Off to the showers... BBL
23:32
That sounds making sense! So the chapters dependence is not so "linear".
The baby Rudin study group on Reddit might need this information. I will ask them about this and considering join them.
Also in fact I am preparing for entrance exams (on Feb. every year) into math grad schools in Taiwan. So I must also study single-variable analysis tough.
Good hot afternoon in California @TedShifrin
hi @JulianRachman
Hello @BalarkaSen
how's things?
Great! You?
23:33
alright.
What you studying or working on now?
topology, calculus and algebra
mostly calculus
Multi or something else?
multivariable. don't know enough to learn forms.
Oh ok
What texts are you learning from?
23:36
Ted's book. "Multivariable Mathematics"
nice. And for Topology and Algebra?
Hatcher, Algebraic Topology and Atiyah-MacDonald + Reid + Eisenbud.
for commutative algebra.
nice.
I am currently studying category theory and starting Hatcher as well
meh. what's the point of learning category theory for the sake of it?
where are you in Hatcher?
For Aluffi's algebra
23:41
Not the best book on algebra, to be honest.
And as I said I am just starting Hatcher. So I am in technically the introduction
ah, I see. how much point-set have you learnt?
Then what do you recommend? Personally I do like Algebra 0 so far
I recommend Artin, as always.
Much more geometrically motivated.
23:43
Aluffi talks about a bunch of cool-looking things but hasn't got enough hard exercises.
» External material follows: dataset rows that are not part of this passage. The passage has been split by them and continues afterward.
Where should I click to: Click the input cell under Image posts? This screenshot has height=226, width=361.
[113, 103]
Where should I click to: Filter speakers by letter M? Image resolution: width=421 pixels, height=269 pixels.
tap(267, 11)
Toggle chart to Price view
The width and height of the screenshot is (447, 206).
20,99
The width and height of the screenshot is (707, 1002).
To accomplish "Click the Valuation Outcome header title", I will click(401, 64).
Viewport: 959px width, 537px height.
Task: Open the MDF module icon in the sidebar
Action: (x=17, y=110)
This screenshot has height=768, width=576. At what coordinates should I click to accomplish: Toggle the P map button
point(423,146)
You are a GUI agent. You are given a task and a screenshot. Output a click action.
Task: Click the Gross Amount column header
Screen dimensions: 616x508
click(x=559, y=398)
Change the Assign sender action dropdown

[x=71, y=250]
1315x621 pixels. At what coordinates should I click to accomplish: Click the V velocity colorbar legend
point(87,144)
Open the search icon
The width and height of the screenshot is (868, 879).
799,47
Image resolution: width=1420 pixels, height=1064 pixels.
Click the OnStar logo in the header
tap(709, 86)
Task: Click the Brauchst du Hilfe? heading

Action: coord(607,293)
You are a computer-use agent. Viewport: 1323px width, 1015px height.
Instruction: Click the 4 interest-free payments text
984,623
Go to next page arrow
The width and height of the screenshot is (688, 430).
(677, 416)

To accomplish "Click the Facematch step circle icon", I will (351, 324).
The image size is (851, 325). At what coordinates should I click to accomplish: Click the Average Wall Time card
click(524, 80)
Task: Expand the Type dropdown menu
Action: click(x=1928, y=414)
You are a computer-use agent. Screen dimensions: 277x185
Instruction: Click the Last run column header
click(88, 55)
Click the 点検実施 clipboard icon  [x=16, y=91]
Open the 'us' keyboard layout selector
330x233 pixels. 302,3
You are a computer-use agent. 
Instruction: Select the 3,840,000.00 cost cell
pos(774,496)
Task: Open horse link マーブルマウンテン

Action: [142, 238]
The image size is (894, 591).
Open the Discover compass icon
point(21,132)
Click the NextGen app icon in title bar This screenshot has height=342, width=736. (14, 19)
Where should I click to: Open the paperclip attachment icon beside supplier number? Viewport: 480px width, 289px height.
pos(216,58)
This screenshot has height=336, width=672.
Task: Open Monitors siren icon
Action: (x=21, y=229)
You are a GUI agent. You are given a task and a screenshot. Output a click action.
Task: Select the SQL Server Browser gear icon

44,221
If you want good exercises, Dummit-Foote is nice. But don't read the theory from it.
And I have learned up to the requirement for point-set topology
How much? Do you know, say, the Tychonoff theorem?
i.e., quotient spaces, connectedness, etc.
no i do not know that theorem however I have heard of it
@JulianRachman uh-huh. where have you learnt these from?
Dugundji's text
23:47
ah, never read it.
I was recommended it by a professor at my local college the I personally read
@Julian if you want a gentler introduction to algebraic topology, look at Munkres part II.
Hatcher is generally considered a bit hard for beginners.
I started on Hatcher after Munkres, for one
Got the link?
Nope, hadn't had the time.
OK. Got it. I will try it out
23:48
gotcha
@JulianRachman what have you learnt in algebra?
Well I am still going through the category theory portion of the text
however it starts with Groups right after
yes, I have seen it.
I am almost done with the category theory chapter. Then I will really be on my way
23:53
@Julian Here's an introductory problem in topology which will get you into fundamental groups and whatnot. Prove that $\Bbb R$ and $\Bbb R^2$ are not homeomorphic. Do you think you can generalize that to prove that $\Bbb R^2$ and $\Bbb R^3$ are not homoemorphic?
The first one is not hard. The second problem I don't expect you to solve it - maybe the best you can do (if you really can) is to provide a vague intuitive argument.
Worths a shot anyway.
OK, I am very sleepy right now and I need to get to bed. Catch you later.
Ok well I would say that my approach would be to prove this through finding that $\mathbb{R}$ and $\mathbb{R}^2$ are neither monomorphic or epimorphic
Alright. I will try to answer your question the later tonight. I will just tag you.